Kruistabel | Regressie | Eenvoudige beslisboom | Complexe beslisboom | Neuraal netwerk | |
---|---|---|---|---|---|
Begrijpelijkheid van het eindresultaat | Hoog, mits 1-2 variabelen | Midden | Hoog/Midden | Midden/Laag | Laag |
Complexiteit van methode | Laag | Laag/Midden | Midden | Midden/Hoog | Hoog |
Voorspelkracht van het model | Laag | Midden | Midden | Midden/Hoog | Midden/Hoog |
Hoe leidt je het belang van kenmerken af? | Via verschillen in uitkomst (X² of RL toets) | Via p-/T-waarde | Via maat voor ?importance? | Via maat voor belang bij schatting (bv. SHAP) | Via maat voor belang bij schatting (bv. SHAP) |
Kan je groepen afleiden op basis van enkele kenmerken met hoge/lage uitkomst? | Enkel per kenmerk | Enkel per kenmerk | Ja | Nee | Nee |
Hoeveelheid kenmerken kan je (tegelijkertijd) meenemen? | Enkele (1-3) | Niet te veel (5-20) | Mogen er veel zijn (>100) | Mogen er veel zijn (>100) | Mogen er veel zijn (>100) |
Beschouwt de methode de kenmerken los van elkaar of in samenhang? | Losse kenmerken | Vooral losse kenmerken, beetje samenhang | Lokale samenhang deel binnen een tak van de boom | Samenhang binnen delen van de boom en tussen bomen | Volledige samenhang |
Kan omgaan met interacties of non-lineaire verbanden? | Nee | Beetje, mits je die er vooraf instopt | Ja | Ja | Ja |
Kosten (tijd)? | Laag | Midden | Midden | Hoog | Zeer hoog |
4. Conclusie
In deze notitie zijn verschillende methoden voor statistisch onderzoek vergeleken, waaronder AI/ML-methoden. Elke methode heeft voor- en nadelen en de voornaamste conclusie is dat het van de data en de doelen afhangt welke methode het meest geschikt is.

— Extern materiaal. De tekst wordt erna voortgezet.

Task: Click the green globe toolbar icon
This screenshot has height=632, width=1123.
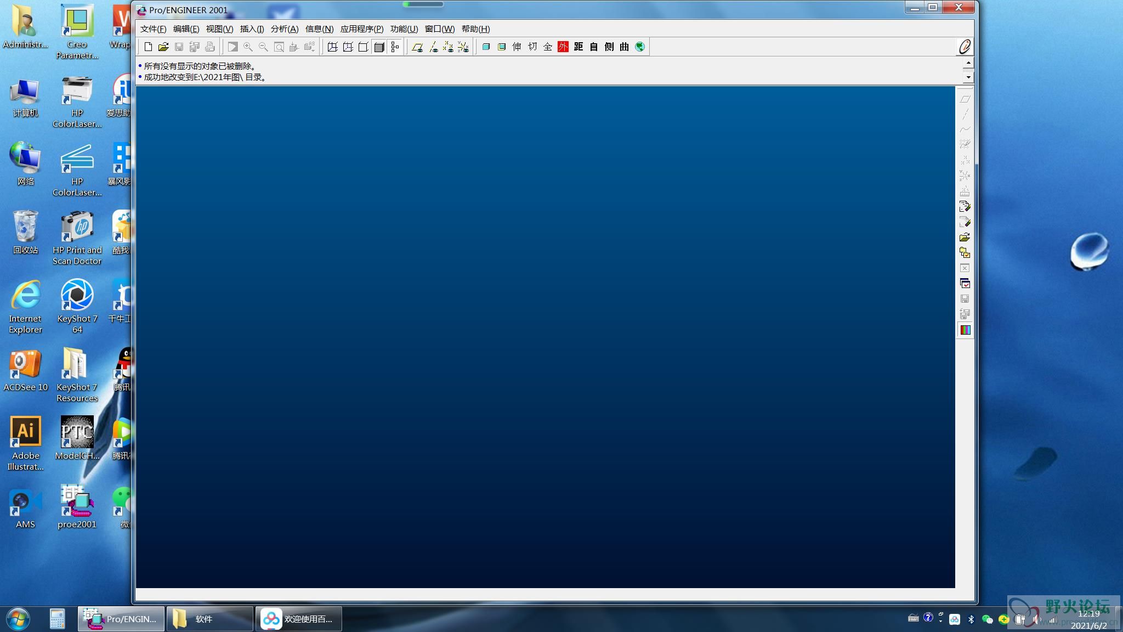Action: point(640,47)
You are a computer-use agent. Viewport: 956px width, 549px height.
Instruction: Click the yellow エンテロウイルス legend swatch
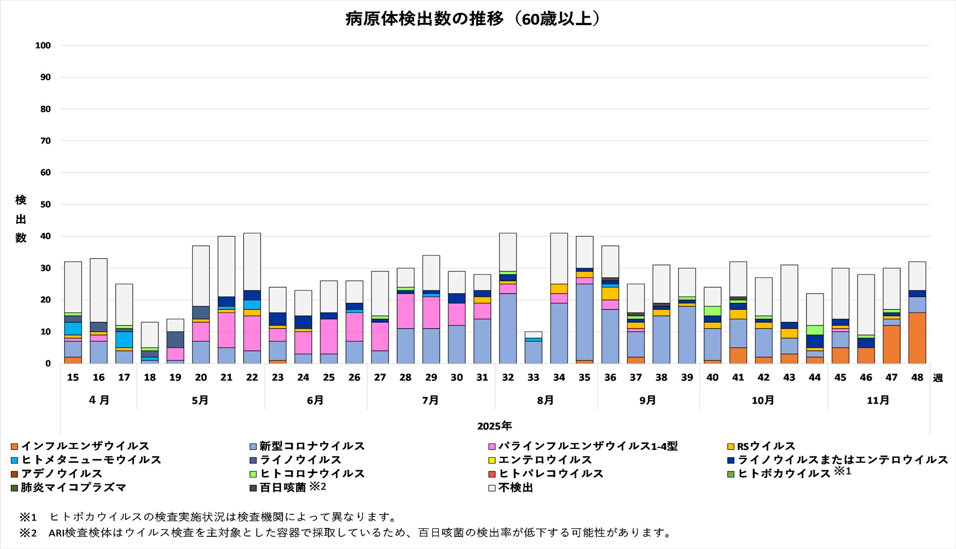492,460
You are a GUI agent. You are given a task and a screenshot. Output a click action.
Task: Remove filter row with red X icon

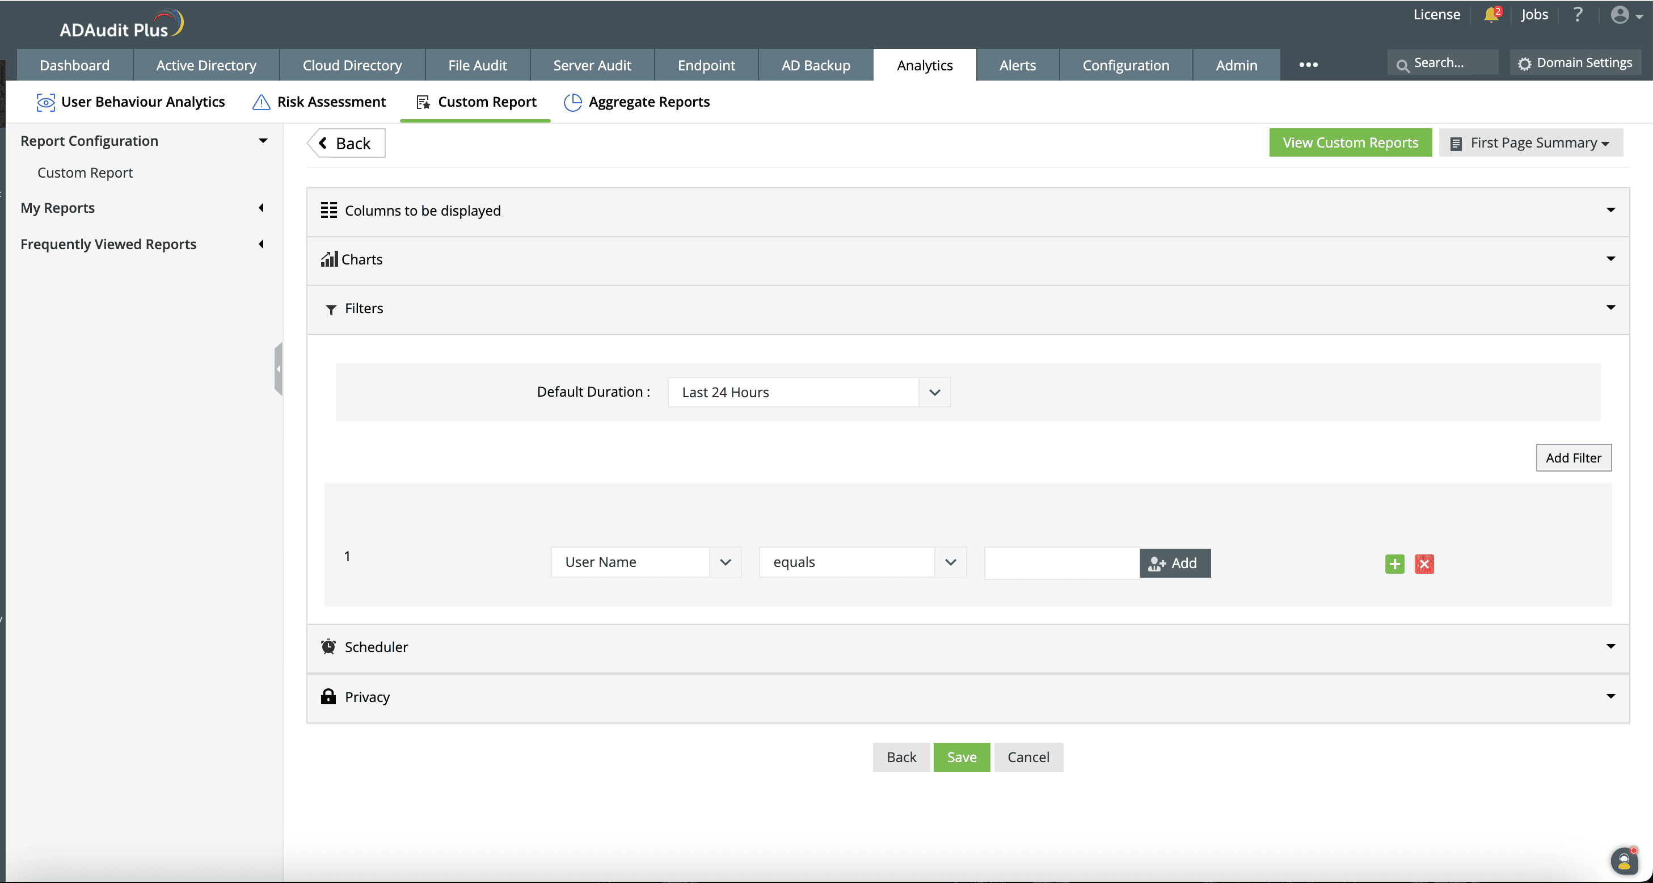tap(1424, 563)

Over het algemeen geldt dat een complexe (ML) methode vaak kwalitatief betere uitkomsten geeft. Het nadeel is dat deze wel meer tijd kost en lastiger te begrijpen is. Overigens geldt dit zowel tussen methoden als binnen één enkele methode: een ML-model geeft vaak een betere schatting dan een regressie, maar een regressie met veel interactietermen geeft ook vaak een betere schatting dan een eenvoudige regressie. Daarnaast hangt het van de methode af wat je er wel en niet mee kan: met een kruistabel kan je niet bepalen welke kenmerken het meest relevant zijn voor de uitkomst, en kan je ook niet een uitkomst schatten op basis van achtergrondkenmerken. Daarvoor zijn complexere methoden nodig zoals een regressie, of ML-methoden zoals een beslisboom of neuraal netwerk.

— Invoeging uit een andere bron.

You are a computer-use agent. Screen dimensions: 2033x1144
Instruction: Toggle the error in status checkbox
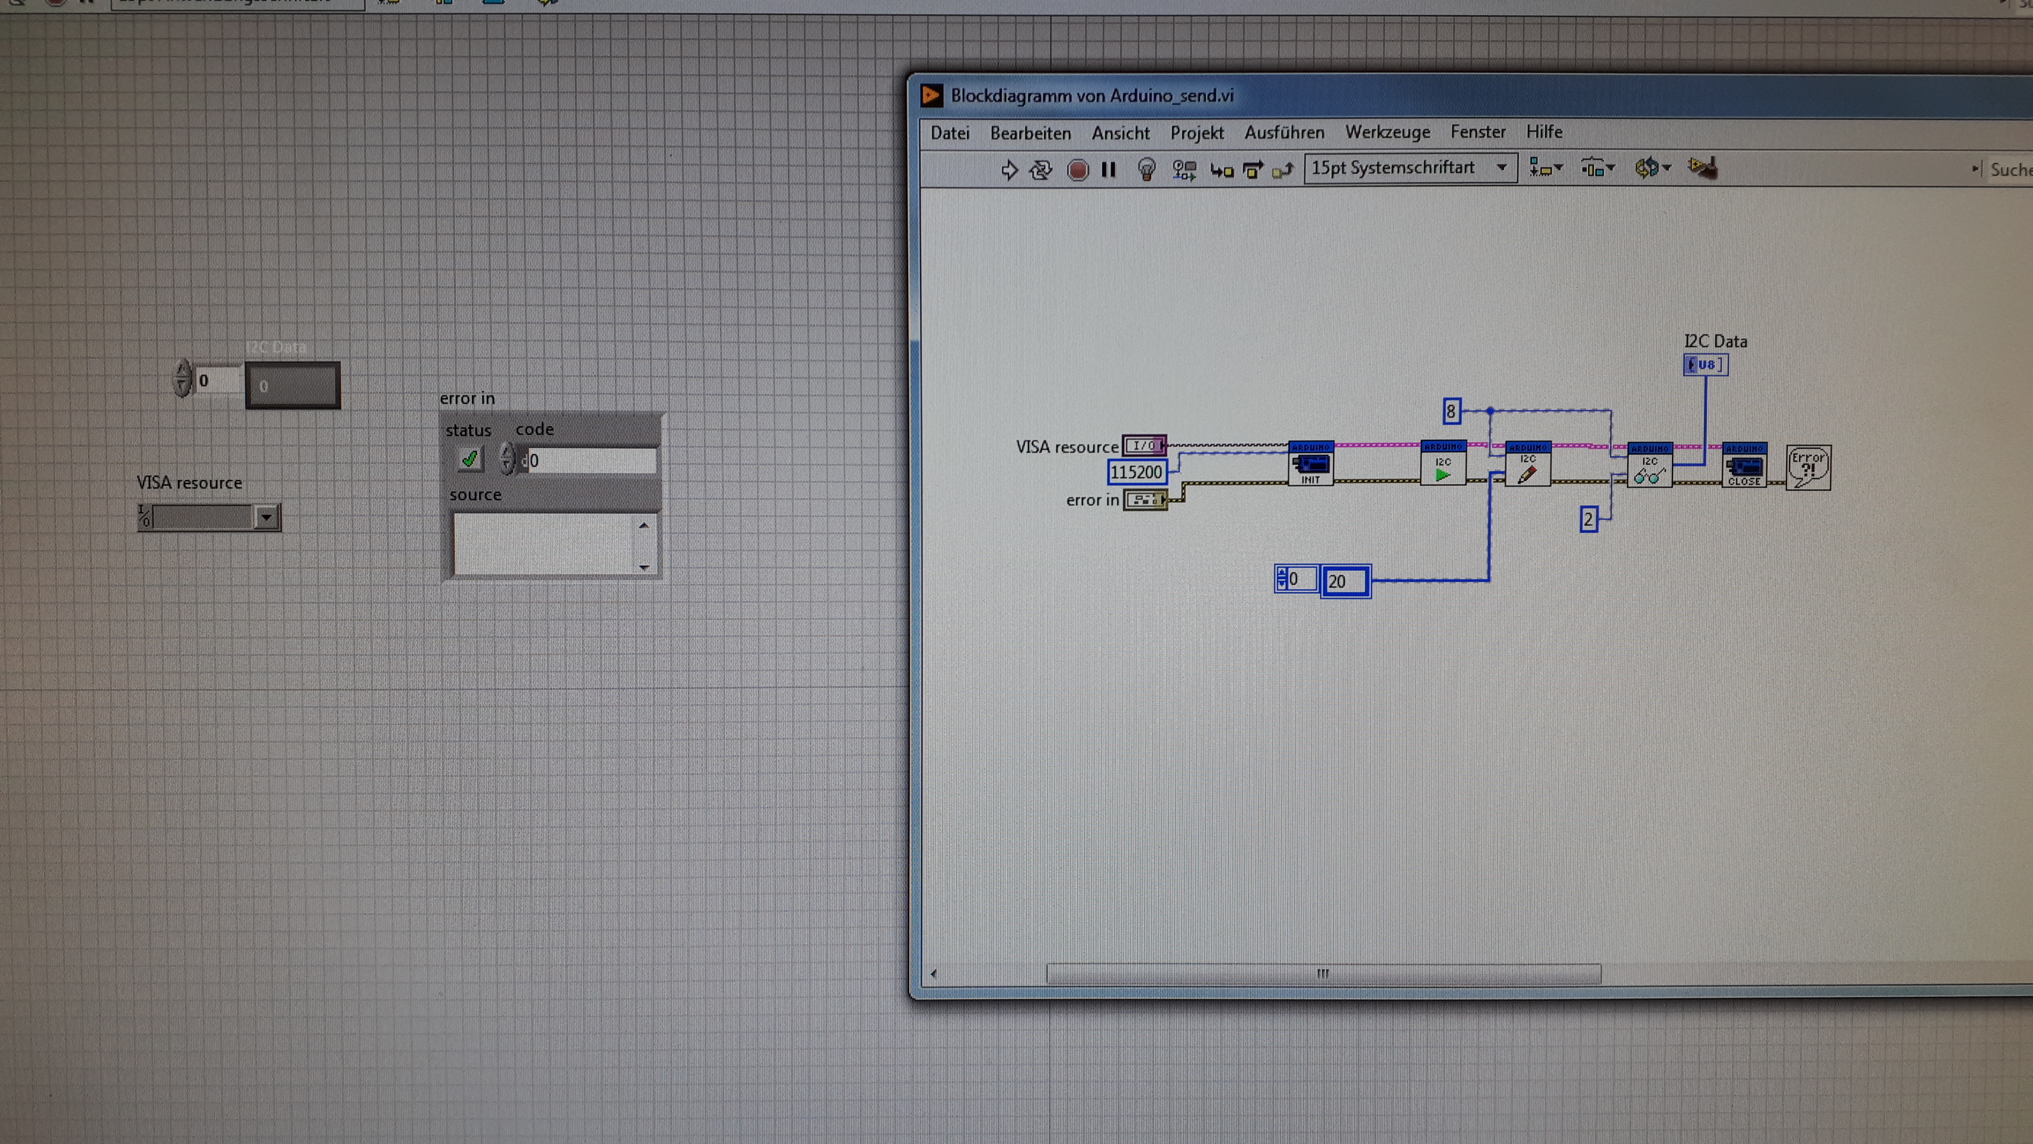470,459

Wat de beste methode is hangt vooral af van de soort data en het doel van het onderzoek:
- Als er maar weinig kenmerken samenhangen met de uitkomst, en de samenhang is bovendien simpel en eenduidig, gebruik dan kruistabellen. Andere methoden voegen weinig toe, maar kosten wel meer tijd en zijn minder eenvoudig te begrijpen.
- Als je wil weten voor welke combinaties van kenmerken de uitkomst hoog of juist laag is, gebruik dan kruistabellen of eenvoudige beslisbomen. Bij meer dan 2 of 3 kenmerken wordt een kruistabel onoverzichtelijk, en werkt een beslisboom meestal beter.

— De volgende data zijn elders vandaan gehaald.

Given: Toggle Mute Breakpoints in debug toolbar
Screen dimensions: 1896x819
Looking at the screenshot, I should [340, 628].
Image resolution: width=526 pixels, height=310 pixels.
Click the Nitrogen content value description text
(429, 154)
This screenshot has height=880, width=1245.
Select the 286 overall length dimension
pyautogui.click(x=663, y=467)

- Als je wil weten welke kenmerken het meeste samenhangen met een hoge of lage uitkomst, gebruik dan regressie of een beslisboom. Regressie is relatief snel en eenvoudig, maar werkt alleen goed als er niet te veel kenmerken zijn, en als vooraf duidelijk is hoe de kenmerken met de uitkomst samenhangen. Een beslisboom kan omgaan met een groot aantal kenmerken, en met kenmerken die onderling samenhangen. Een complexe beslisboom kost meer tijd, maar geeft ook betere resultaten.
- Als je een schatting wilt van de uitkomst op basis van de kenmerken, gebruik dan regressie, een beslisboom of een neuraal netwerk. Je gebruikt een regressie als er niet te veel kenmerken zijn, als de onderlinge samenhang beperkt is, of als vooraf duidelijk is hoe de uitkomst met de kenmerken samenhangt. Als er veel kenmerken zijn,
Tot slot: het kan het zinvol zijn om methoden te combineren. Zo kan je een eenvoudige boom gebruiken om te bepalen welke (combinaties van) kenmerken relevant zijn, en vervolgens een kruistabel of regressie maken met alleen de meeste relevante kenmerken en combinaties daarvan. Of net als bij kinderarmoede een complexe beslisboom gebruiken om af te leiden wat de belangrijkste kenmerken zijn, en daarnaast een eenvoudige beslisboom om groepen af te leiden met een hoge kans op armoede.